I'm sorry someone put his or her hands on you as a child. I'm sorry someone forced himself on you. I'm sorry that the people who were supposed to protect and love you tried to break you. I'm sorry if anyone could have helped by intervening, yet chose not to. I'm proud of your strength and endurance. You are strong and amazing and you are not in this alone.
Do not give up hope!
Six years ago I had a shotgun in my mouth, and now I'm the COO of Vera Wear, a columnist for this wonderful publication, an entertainer, manager of models, a coach, professional speaker, and the list goes on.
Do I share this information, bragging? Yes, I do!
I take pride in the fact that my blueprint in life, like you, was to fail, to become a monster, to be hurt and broken, and angry and bitter. But here I am, still standing. Happy, whole, healed, and complete. I am living proof that you can achieve anything, when you truly want to, regardless of the odds being stacked against you. I represent you.
Pathetically, in the U.S., one in four girls and one in six boys will be sexually abused before they reach the age of eighteen. One in six women have been the victim of an attempted rape or completed rape.
Being a part of this statistic can feel humiliating and embarrassing, and make us feel weak and powerless. This is wrong . Being a part of that statistic is a badge of strength, determination, resiliency, and empowerment.
We were supposed to be knocked down, hung out to dry, and left behind. We were supposed to be the freaks in life, the nobodies, the angered, and the powerless. But we have strength and courage within us that no one possibly could realize they have, unless they have walked in our shoes.

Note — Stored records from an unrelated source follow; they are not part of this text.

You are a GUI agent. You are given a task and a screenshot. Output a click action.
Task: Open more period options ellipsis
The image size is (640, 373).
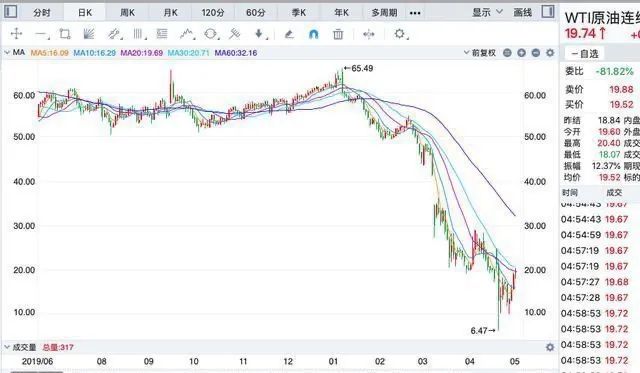[415, 13]
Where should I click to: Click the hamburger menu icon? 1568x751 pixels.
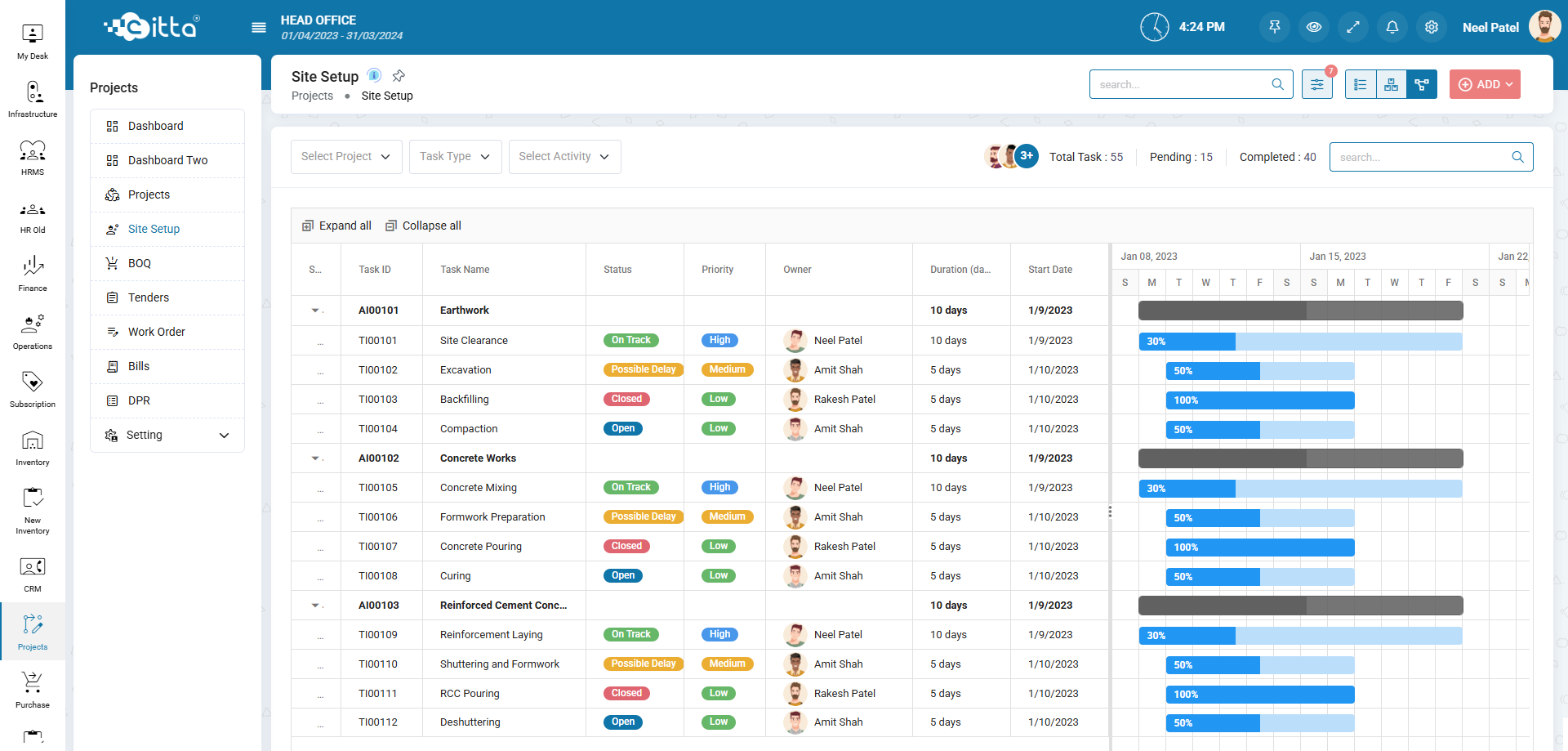(x=259, y=28)
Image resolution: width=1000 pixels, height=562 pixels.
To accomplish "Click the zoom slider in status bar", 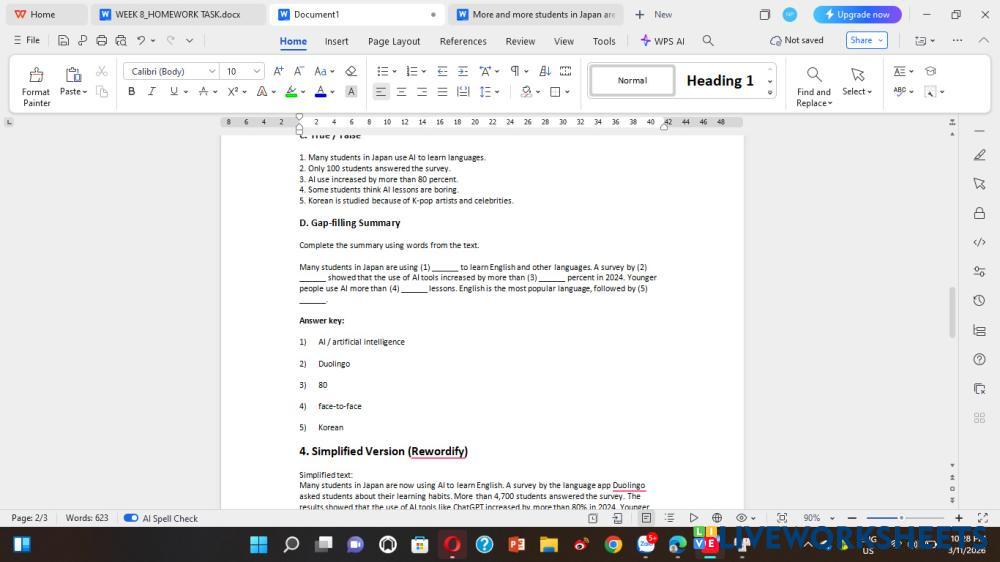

We know what it's like to have to dig deep within us and rise above the water trying to cover our heads. We know what it's like to find the strength to heal the cracks in our armor, to put ourselves back together again. But we're not the same: we are stronger, smarter, wiser, and more loving and accepting because of it.
We can heal and transcend through the past, transform to greatness. Yes, I'm sure you all relate to the residual effects from abuse that may never go away, and that's ok. We will never know what normal is, besides a setting on a dryer. We're a bit weird, and a little crazy, odd and eccentric.
But, we're not broken, we're not hiding from our past, and we can love who we are. I now embrace my crazy personality quirks with pride, rather than hiding from them in shame. Maybe we're different, but different is beautiful.
We define our past. Our past does not define us.
To the raped, to the molested, and to the sixteen year old rape victim of Steubenville High School, to the strong young women and brave man who recently inspired me, to all the victims of abuse and rape, we will not be left behind, we will not be hung out to dry, we will heal, we will transcend, we will triumph, and we will achieve greatness. They will not break us. I believe in you!